Friday, November 19, 2021

[Review] - Star Trek: Coda: Book 2: The Ashes of Tomorrow by James Swallow

The Ashes of Tomorrow, book two Star Trek: Coda trilogy, beamed down to bookstores on October 26th from Gallery Books. I got my hands on a copy before the publication and read the book within a few days. I intended to post a review at the end of last month, but life things happened, and I'm just now finding the time to share my thoughts with everyone.

For non-Star Trek readers, here is a quick history of the Trek litverse. Novelizations and tie-in novels have been around since the late 1960s, with over 850 Trek stories in print. In 2001, the Star Trek: Deep Space Nine book series received a "relaunch" beginning with the two-part Avatar, set after the 1993-1999 television series. Star Trek: Voyager relaunched with Homecoming in 2003. set after the Endgame series finale. Star Trek: The Next Generation's relaunch began with Death in Winter in 2005, set after the feature film - Star Trek: Nemesis. Then there's the "Titan" series that followed the adventures of Captain William Riker and his wife, Commander Deanna Troi, aboard the USS Titan.

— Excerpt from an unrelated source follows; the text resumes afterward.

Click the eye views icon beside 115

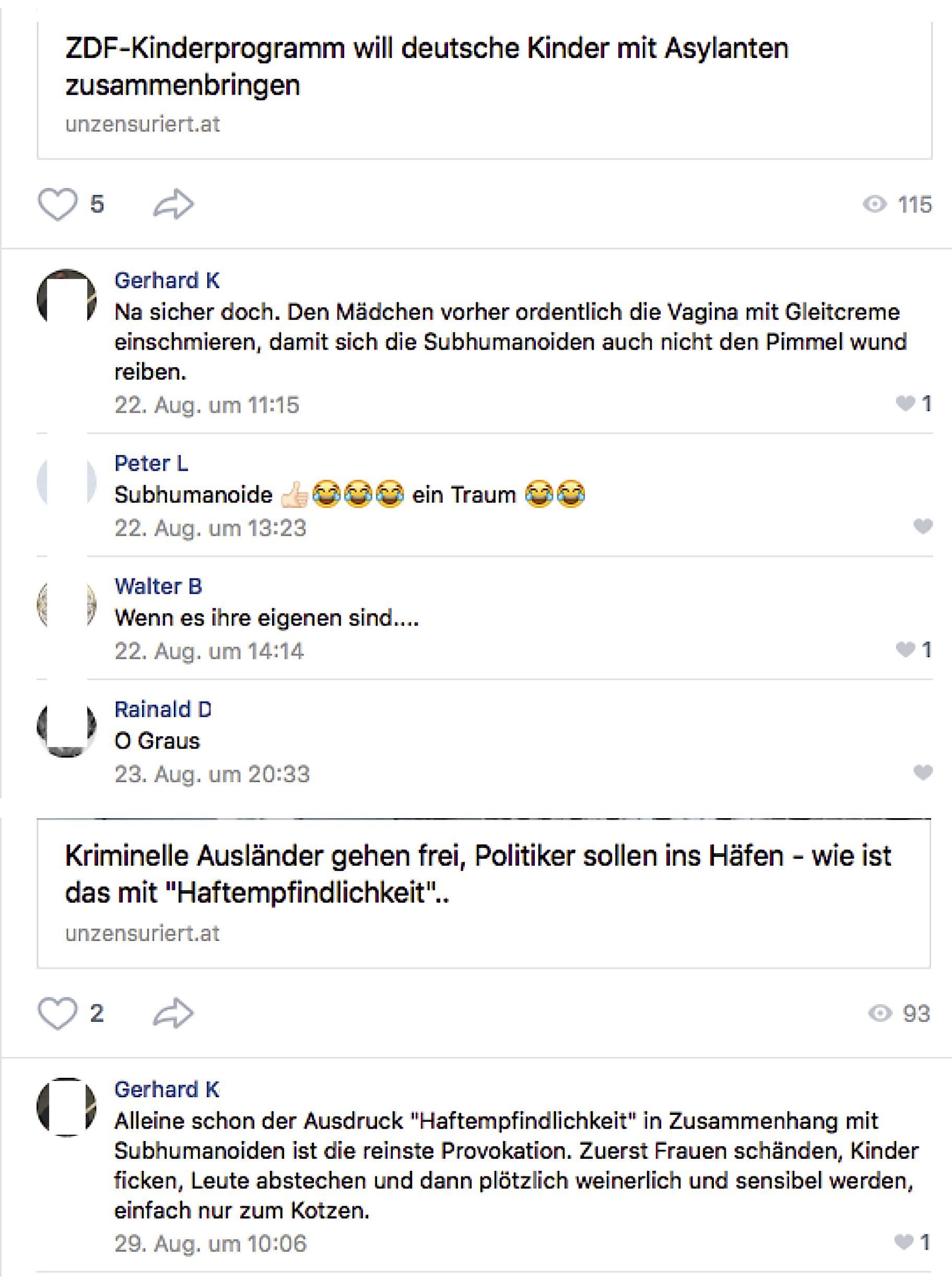(x=874, y=204)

Authors were allowed to explore what happened to our favorite Trek characters after the series and movies ended. However, everything changed when the streaming series Star Trek: Picard debuted in 2020. Wanting to avoid the Star Wars "Legends" incident, authors Dayton Ward, James Swallow, and David Mack came up with the Coda trilogy that'll end the past 20 years of litverse continuity and connect the dots towards the Star Trek: Picard universe.

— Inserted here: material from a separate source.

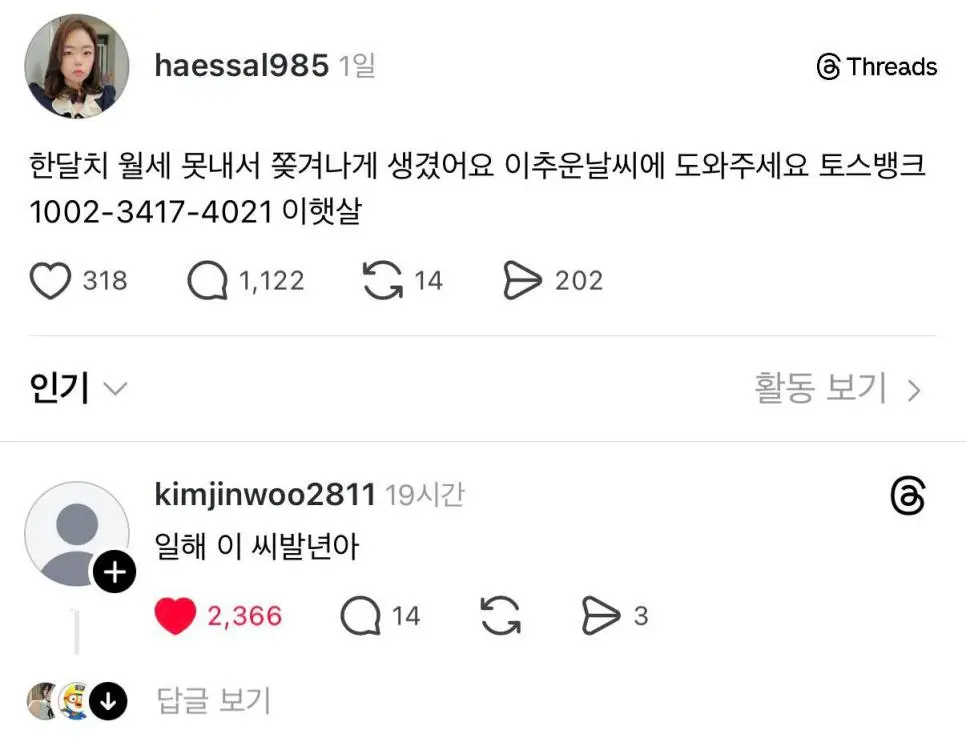Open haessal985 username link
Image resolution: width=966 pixels, height=742 pixels.
coord(242,65)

Dayton Ward tackled book one, Moments Asunder, which brought back the mysterious TNG villains, the Devidians. They are feeding on a temporal anomaly event. The Ashes of Tomorrow, written by James Swallow, brings Captain Benjamin Sisko, the crew of Deep Space 9 (the 2nd space station), Ambassador Spock, and Data back into the fold. They team up with renegade Captain Picard and the crew of USS Aventine, who are trying to locate when and where the temporal anomaly occurred, so they can erase their timeline to destroy the Devidians. The only person that stands in the way of their mission is Admiral William T. Riker of the USS Titan, who is on orders to stop Picard at all cost.

Final Thoughts

The Ashes of Tomorrow suffers from the middle book syndrome. It's not quite as good as the first and less exciting than the third. (Yes, I've already read Oblivion's Gate.) But it does serve its purpose by setting up the "end game" for the Trek litverse. I want to avoid giving away too many spoilers, so I'm not going to divulge what happens to specific characters. However, I will mention that the jarring attitude change in William T. Riker makes more sense after reading the third novel.

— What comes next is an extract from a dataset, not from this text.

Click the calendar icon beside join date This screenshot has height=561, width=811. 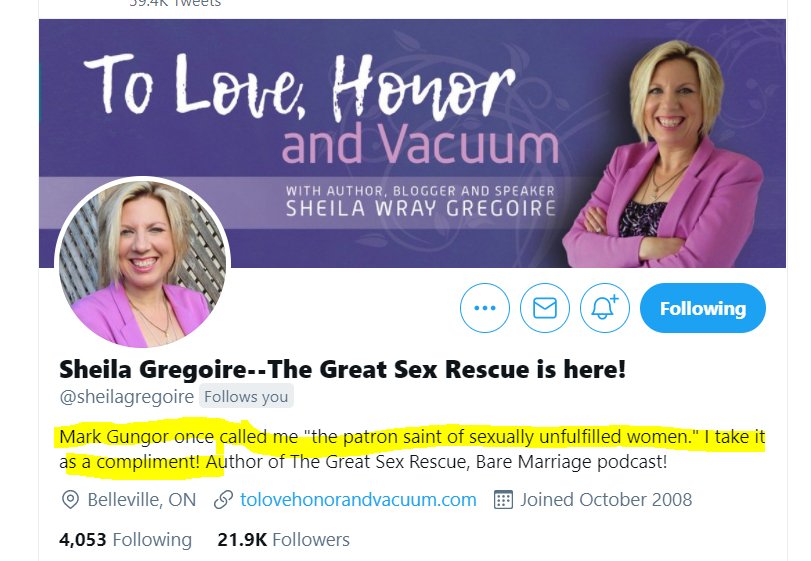504,499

James Swallow must be a fan of Star Trek III: The Search for Spock because he pays homage to the spacedock scene. FYI - The Search for Spock is my favorite Star Trek film, so I got a kick out of it.

Overall, Star Trek: Coda: The Ashes of Tomorrow is a riveting read from beginning to end. Like I already mentioned, it's not quite as good as Moments Asunder, but it nicely sets up the swan song - Oblivion's Gate by David Mack.